Top of PROVIDED ENTRIES
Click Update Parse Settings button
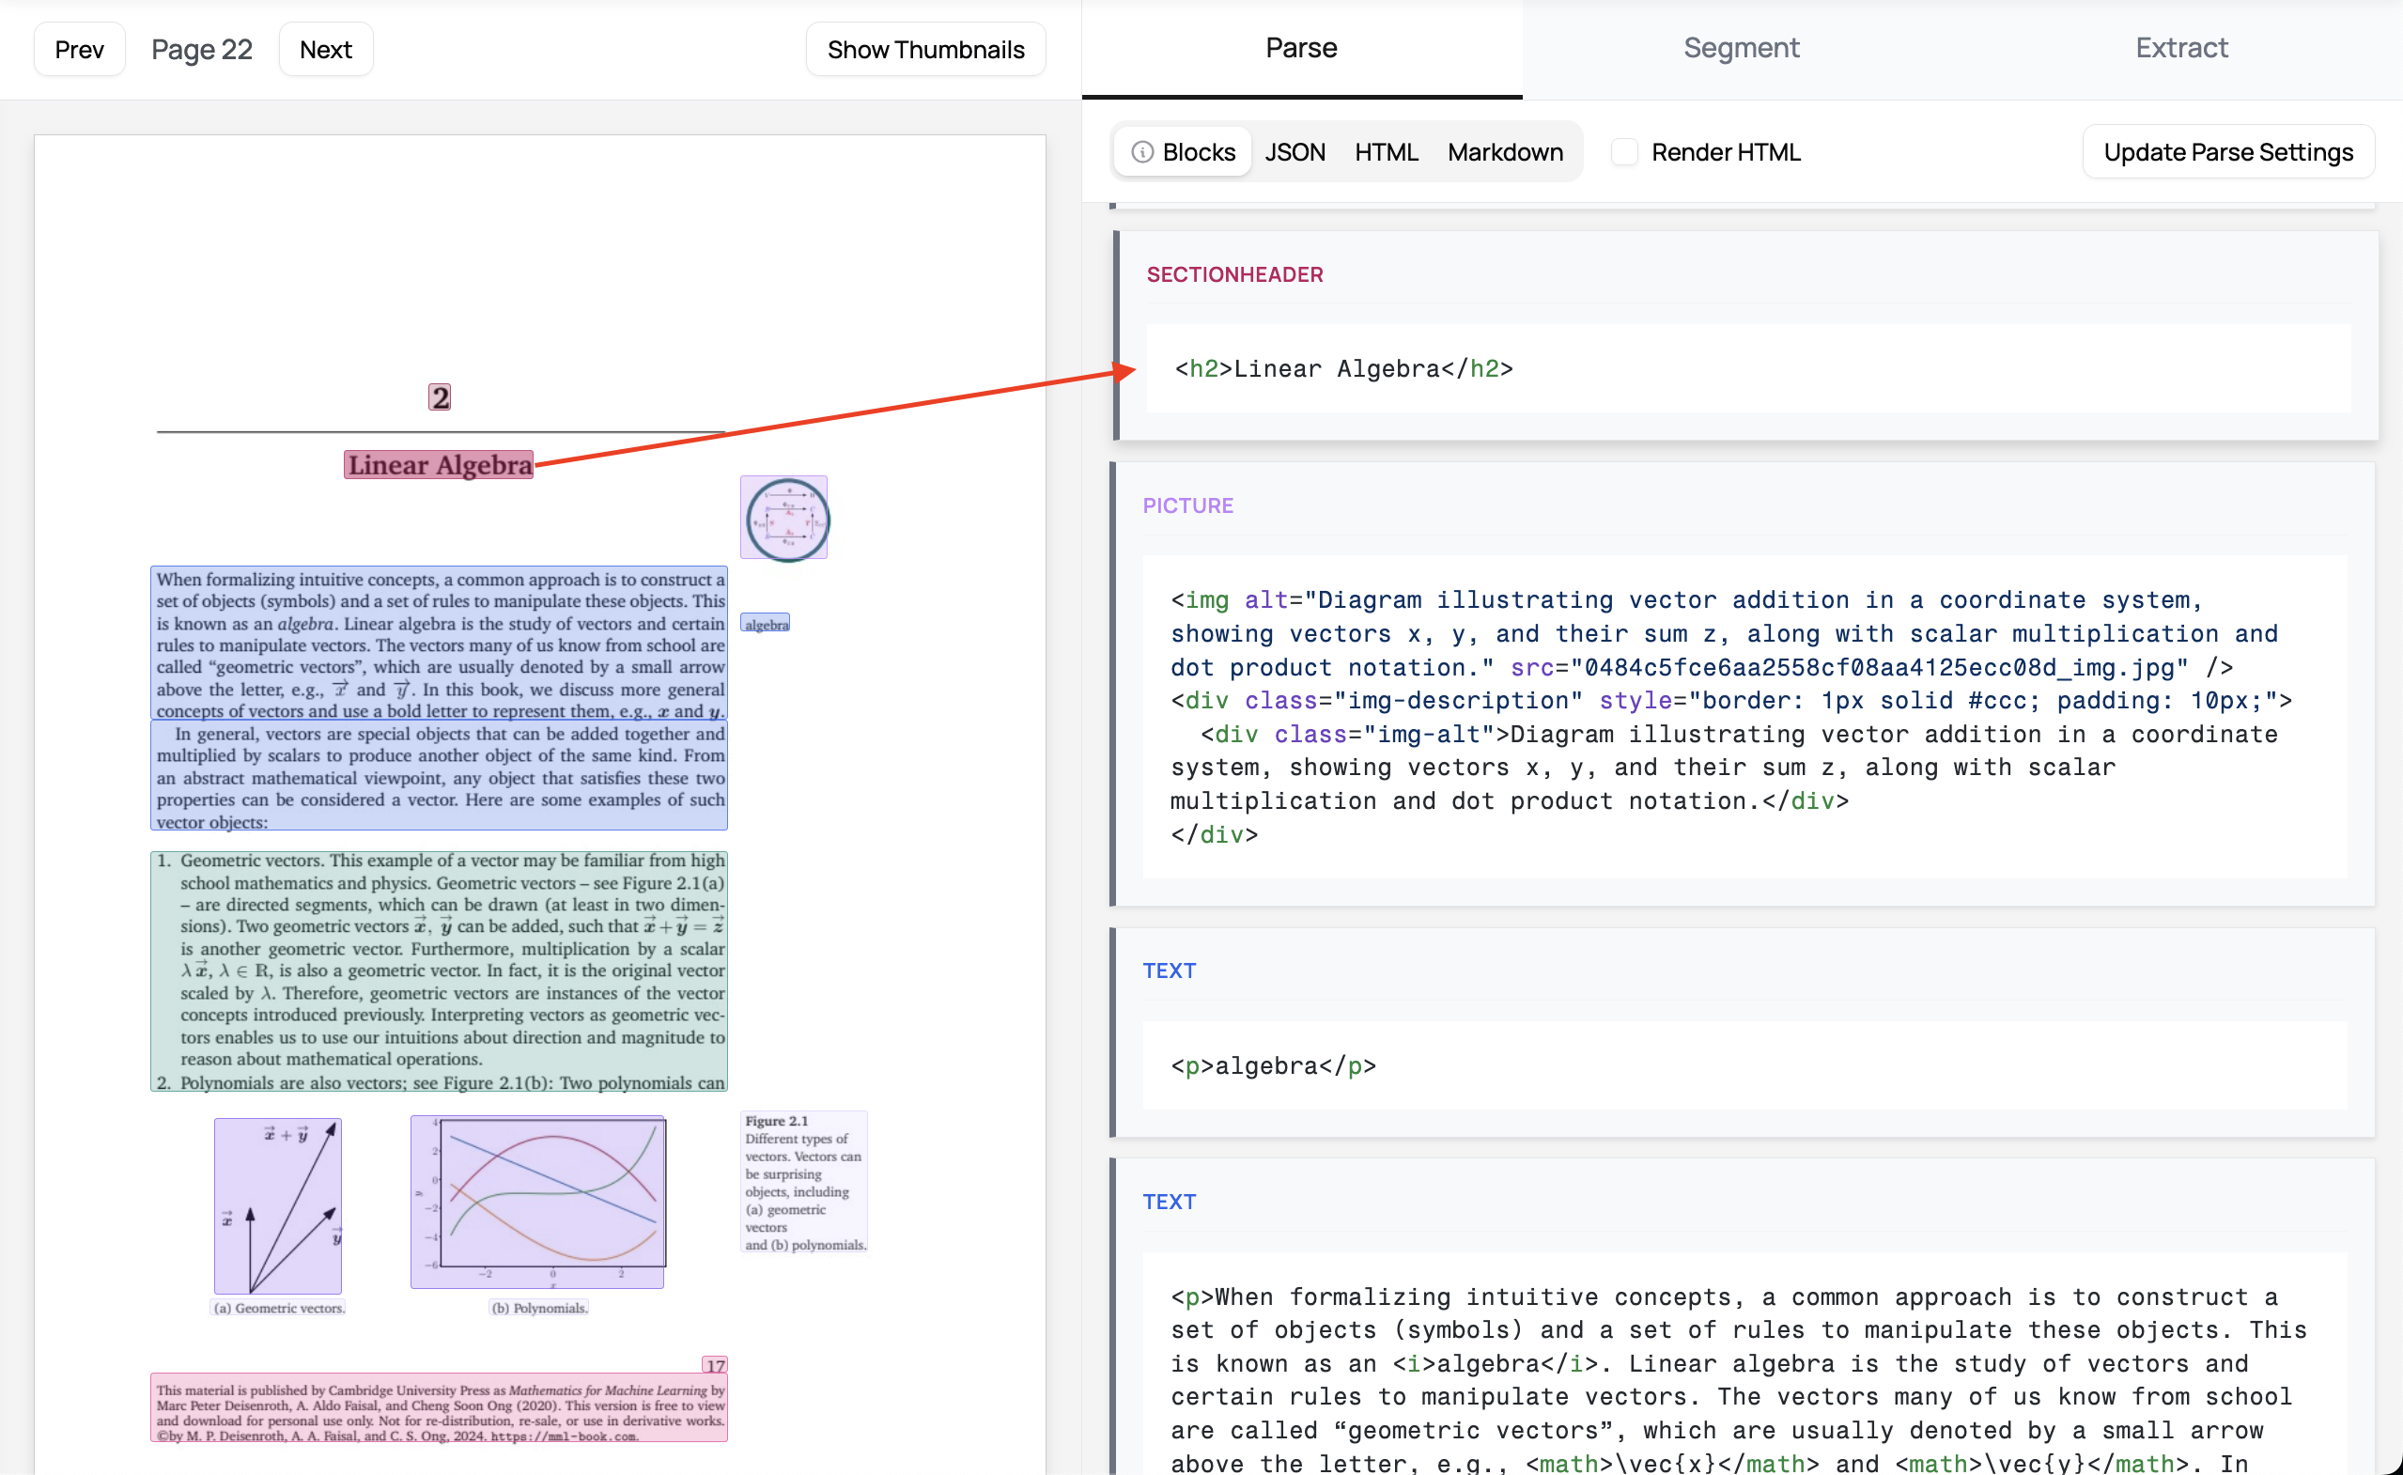pyautogui.click(x=2227, y=152)
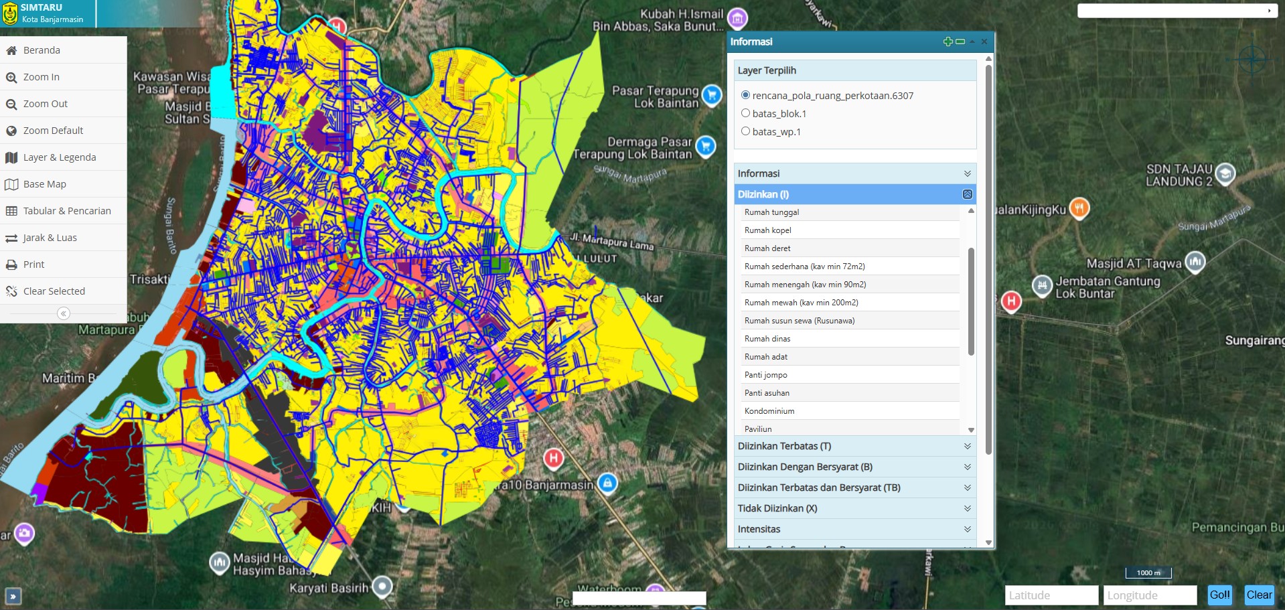Select the Zoom In tool
Image resolution: width=1285 pixels, height=610 pixels.
click(x=43, y=76)
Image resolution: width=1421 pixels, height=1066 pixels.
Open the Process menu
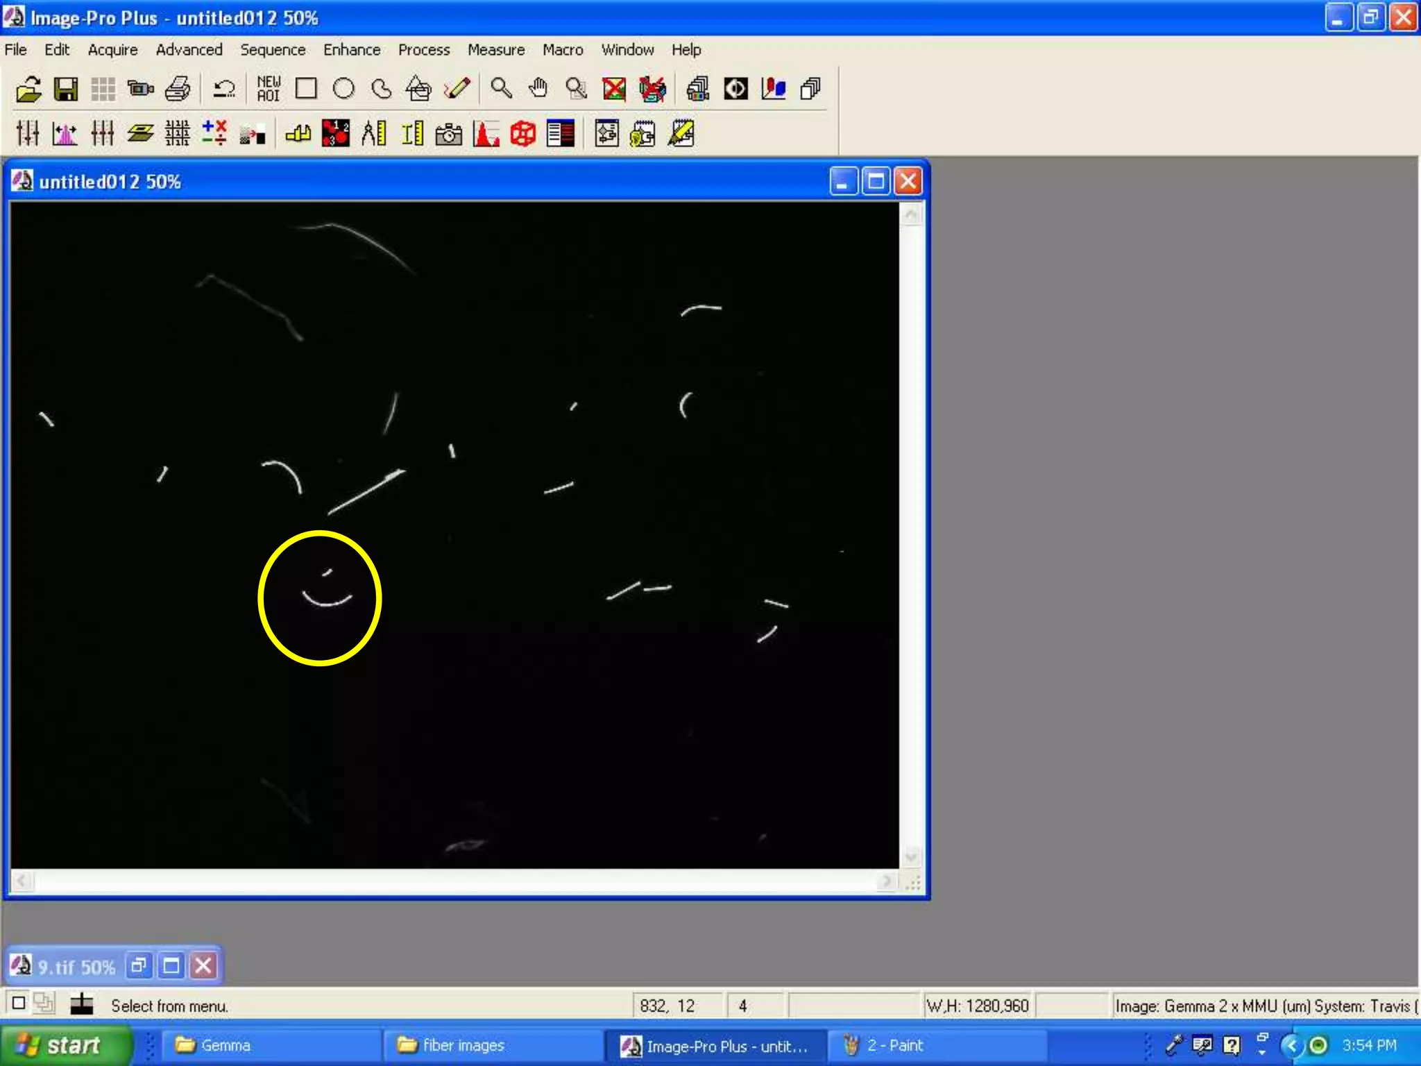pos(423,50)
Bottom of PROVIDED ENTRIES
■ **TASK INSTRUCTIONS**: Restate the whole listing exactly as written, minus the pictures.

■ **RESULT OF THIS TASK**:
Click Update Parse Settings button
pyautogui.click(x=2227, y=152)
Select the Zoom In tool
Image resolution: width=1285 pixels, height=610 pixels.
click(x=43, y=76)
Image resolution: width=1421 pixels, height=1066 pixels.
Open the Process menu
pos(423,50)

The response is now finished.